From mountains of paperwork and chartering RAF flights, to building the required infrastructure and managing foreign bureaucracies, logistics involve colossal costs that the British taxpayer could well do without. At worst, we could inadvertently create a British Guantanamo Bay.
Parliament should not give the government a power that it has not explained how it will use. Neither should we grant a power that we do not want to see used. We said no to pre-trial detention. We said no to identity cards. And we should say no to offshoring until the government can explain how and where it plans to do it.
There is no magic bullet, but the current proposal will do little to tackle the push factors that cause people to leave their home countries or the pull factors that draw them to the Kingdom. – United, like speaking English or wanting to be reunited with their family. Importantly, it will not deter refugees from attempting to reach the UK; they will always look for other means.
Instead of a policy based solely on the exclusion of people, the government should consider creating a legitimate entry route for genuine refugees. Many will be surprised to learn that the UK does not have a proper program in place for people to exercise their right to seek asylum. Migrants fleeing repression in Iran or famine in war-torn Yemen cannot approach British embassies.
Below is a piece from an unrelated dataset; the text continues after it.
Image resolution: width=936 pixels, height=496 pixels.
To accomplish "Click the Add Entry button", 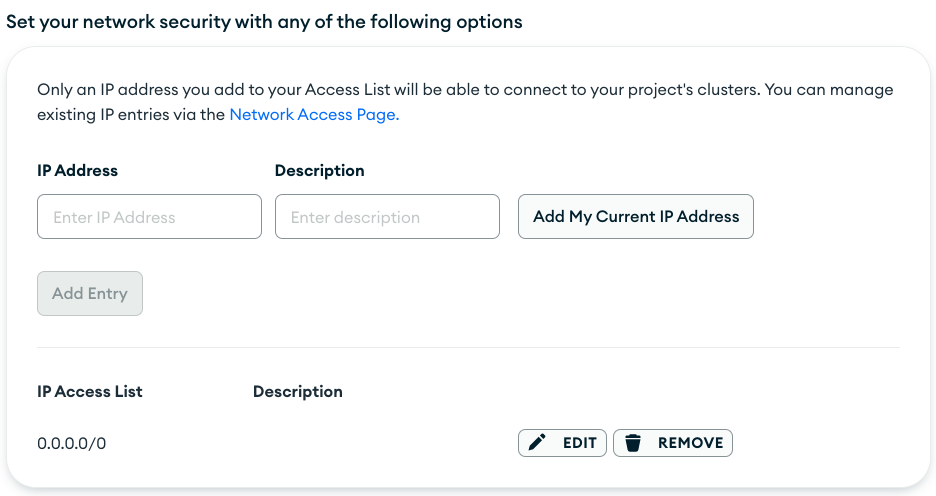I will 90,294.
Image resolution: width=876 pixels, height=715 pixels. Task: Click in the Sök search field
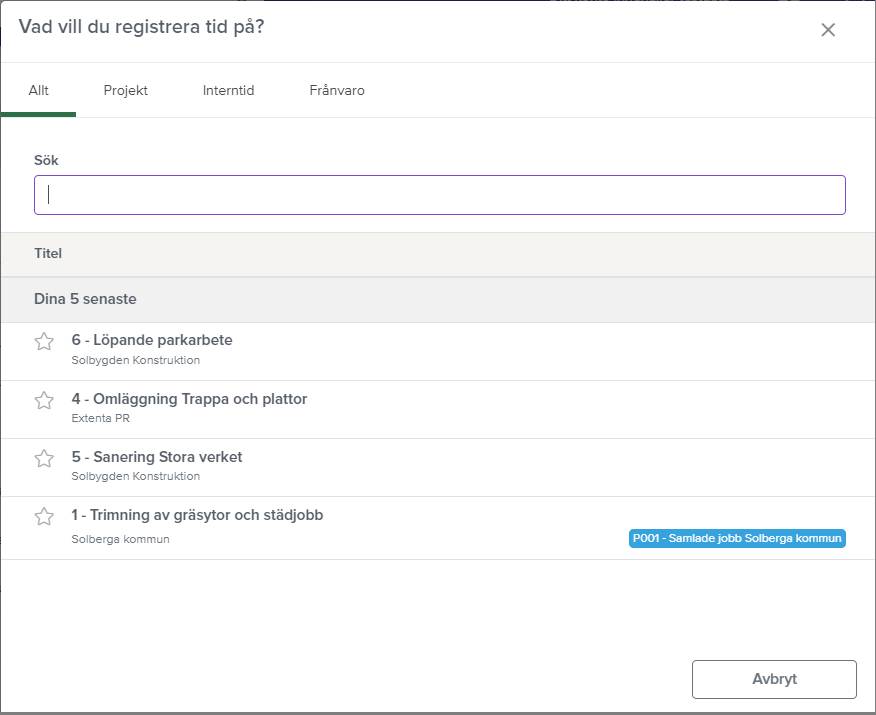(440, 195)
They are not allowed to board flights without guaranteed permission to enter the UK. The only options available to them are either illegal or dangerous or both.
Creating new legal and secure roads would be a constructive rather than destructive deterrent. It would give people a chance to make their point and think again about the Channel crossing. It would send the message that Britain is steadfast and fair, realistic and compassionate. Only then can we really regain control.